Lessons learned from teaching Distributed Systems for 15 years

Introduction

The following lines are not intended as a history of distributed systems nor should they give a canonical view on how to teach the topic. They should should explain the forces that changed my lectures considerably and how this affected the way the lecture worked. If your are interested in historical aspects of DS, I have some diagrams in my intro lecture and I have added a whole session on "Services", as this seems to be a decades-spanning paradigm in DS. In the winter term of 2001/2 I started giving a course on distributed systems at the Stuttgart Media University HdM as an associate professor and in the summer term 2002 I started as a full professor. The Distributed Systems lecture (I will abbreviate it to DS from now) has always been kind of special for me, as it was my first lecture and also the one most tightly connected to my past in the industry. The last couple of years before becoming a professor I used to build large distributed frameworks, banking backbones and corporate portals - basically all distributed systems to various degrees.

Indeed, it was a talk on the scalability problems of large portals that made the university hire me. Without knowing it at the time, the performance and scalability problems found in large enterprise portals were a sign of what was to come a few years later with social media. But at that time many programmers were still rooted in the concepts of distributed objects as a programming model for distributed systems.

The first years: middleware and exercises

The first years teaching DS went without problems. The course was never mandatory but usually between 20 and 30 students decided to take it. The course consisted of lecture (2 hours) and exercises (4 hours) and for a newly assigned professor this is a good division of labor (:-). The theoretical base was rather slim: a few things like delivery guarantees and fallacies and off the students went to try out existing middleware. A few exercises at the beginning of the course made sure that everybody was familiar with socket programming and distributed objects. RMI turned out to be easy to use and an ideal candidate for testing the distributed waters. After those initial sessions groups of students decided on a specific middleware to bild a small demonstration project till the end of term. Some decided to stick with socket programming, some built something with RMI or some messaging middleware. Later, Enterprise Java Beans projects became popular.

In those years, the programming model used was an alias for distributed computing or distributed systems. Actually, the "systems" aspect was very small and the programming model aspect (interfaces, languages etc.) strong. I also had a CORBA session embedded in the lecture as many students still met this technology later in larger corporations. The CORBA frameworks became more complex and then OMG invented model-driven-architectures and model transformations and so on. It was not really so clear at that time, but most of the technology in distributed systems was for INHOUSE use only! And distributed inhouse applications were difficult without doubt, but they never had to face the problems of Internet applications or servers. And their developers never had to worry about those either. This actually was a big part of the problems behind corporate portals, where the distribution specific problems were largely underestimated.. Some peer-to-peer frameworks were popular as well (jxta from sun e.g.) but they were cumbersome to use when really used over the Internet.

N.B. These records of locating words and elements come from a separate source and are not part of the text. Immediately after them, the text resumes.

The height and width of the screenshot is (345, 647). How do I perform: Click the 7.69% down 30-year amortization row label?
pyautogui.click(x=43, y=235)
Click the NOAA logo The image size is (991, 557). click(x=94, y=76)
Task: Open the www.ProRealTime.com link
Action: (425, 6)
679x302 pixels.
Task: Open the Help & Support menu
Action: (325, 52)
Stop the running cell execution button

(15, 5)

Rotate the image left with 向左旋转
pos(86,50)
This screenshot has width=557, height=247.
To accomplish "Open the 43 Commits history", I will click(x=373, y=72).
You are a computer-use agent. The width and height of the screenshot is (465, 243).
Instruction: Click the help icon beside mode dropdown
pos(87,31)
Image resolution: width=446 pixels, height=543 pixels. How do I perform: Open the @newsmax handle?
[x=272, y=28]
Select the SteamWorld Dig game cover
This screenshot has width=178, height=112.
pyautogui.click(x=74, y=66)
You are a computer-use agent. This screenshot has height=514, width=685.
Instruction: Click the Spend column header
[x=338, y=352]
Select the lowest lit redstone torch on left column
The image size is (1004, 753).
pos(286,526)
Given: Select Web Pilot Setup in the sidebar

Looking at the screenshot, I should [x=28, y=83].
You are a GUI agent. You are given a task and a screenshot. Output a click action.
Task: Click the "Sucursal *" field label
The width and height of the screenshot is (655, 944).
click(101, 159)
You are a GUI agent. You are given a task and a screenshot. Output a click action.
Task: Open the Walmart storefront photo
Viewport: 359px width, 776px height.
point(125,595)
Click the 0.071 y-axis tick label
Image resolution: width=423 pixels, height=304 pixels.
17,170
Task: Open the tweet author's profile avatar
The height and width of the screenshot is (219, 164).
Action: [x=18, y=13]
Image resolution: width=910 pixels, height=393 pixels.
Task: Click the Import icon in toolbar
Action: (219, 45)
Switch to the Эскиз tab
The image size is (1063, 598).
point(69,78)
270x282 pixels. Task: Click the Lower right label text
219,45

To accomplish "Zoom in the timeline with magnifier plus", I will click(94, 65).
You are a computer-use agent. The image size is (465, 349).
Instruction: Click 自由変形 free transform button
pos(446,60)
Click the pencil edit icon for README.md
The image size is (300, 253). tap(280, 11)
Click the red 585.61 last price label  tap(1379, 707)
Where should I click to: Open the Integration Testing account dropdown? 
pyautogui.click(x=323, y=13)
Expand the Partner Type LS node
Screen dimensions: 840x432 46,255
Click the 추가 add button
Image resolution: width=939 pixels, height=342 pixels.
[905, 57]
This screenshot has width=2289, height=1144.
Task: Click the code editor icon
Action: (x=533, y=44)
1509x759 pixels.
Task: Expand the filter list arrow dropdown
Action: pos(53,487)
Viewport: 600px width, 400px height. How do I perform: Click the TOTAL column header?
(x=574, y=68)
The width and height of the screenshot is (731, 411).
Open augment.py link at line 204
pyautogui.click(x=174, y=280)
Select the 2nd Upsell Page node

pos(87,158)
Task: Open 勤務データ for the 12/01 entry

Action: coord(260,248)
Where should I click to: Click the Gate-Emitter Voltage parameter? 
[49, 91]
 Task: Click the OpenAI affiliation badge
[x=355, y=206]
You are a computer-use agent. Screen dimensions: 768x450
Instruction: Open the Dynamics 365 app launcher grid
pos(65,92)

Jim Waldo had raised an important issue during the development of RMI: How transparent can a distributed systems middleware really be? How much should it hide from developers? Despite Waldo's critique, EJB and application servers in general gave a clear answer to this: as much as possible. The programming model concept dominated the distributed systems concept clearly. But no ton of middleware is bringing Rome any closer to Munich!

Back then, the lecture really was intended to let students program distributed applications via the use of middleware. The development of middleware itself - or components of it - was not the goal and that explained the lack of theoretical background. Students learned about the problems in distributed systems often in their projects when they were confronted with some unexpected behavior. Such an approach would never do nowadays, but back then - when there were handbooks on DS from Tanenbaum or Dollimore which basically contained a rather static DS world - it was kind of OK.

The Web

A little later business moved to the web and suddenly the inhouse technologies showed their weaknesses. CORBA and RMI suffering from brittleness, performance and security problems and the mandatory use of firewalls killed them off anyway: they used ports other tha 80. EJBs with their stateful entity concept required distributed transactions to be consistent and that was something that nobody knew how to do in larger numbers! Meanwhile the services idea once behind CORBA reared its head again and WebServices were born, only to be followed by SOA. To me WebServices looked like a rewrite of CORBA in XML and quickly a huge tome of documentation was created and almost nobody used it. IBM and Microsoft were unable to convince others of the advantages - which were probably only visibly when you had the same corporate size...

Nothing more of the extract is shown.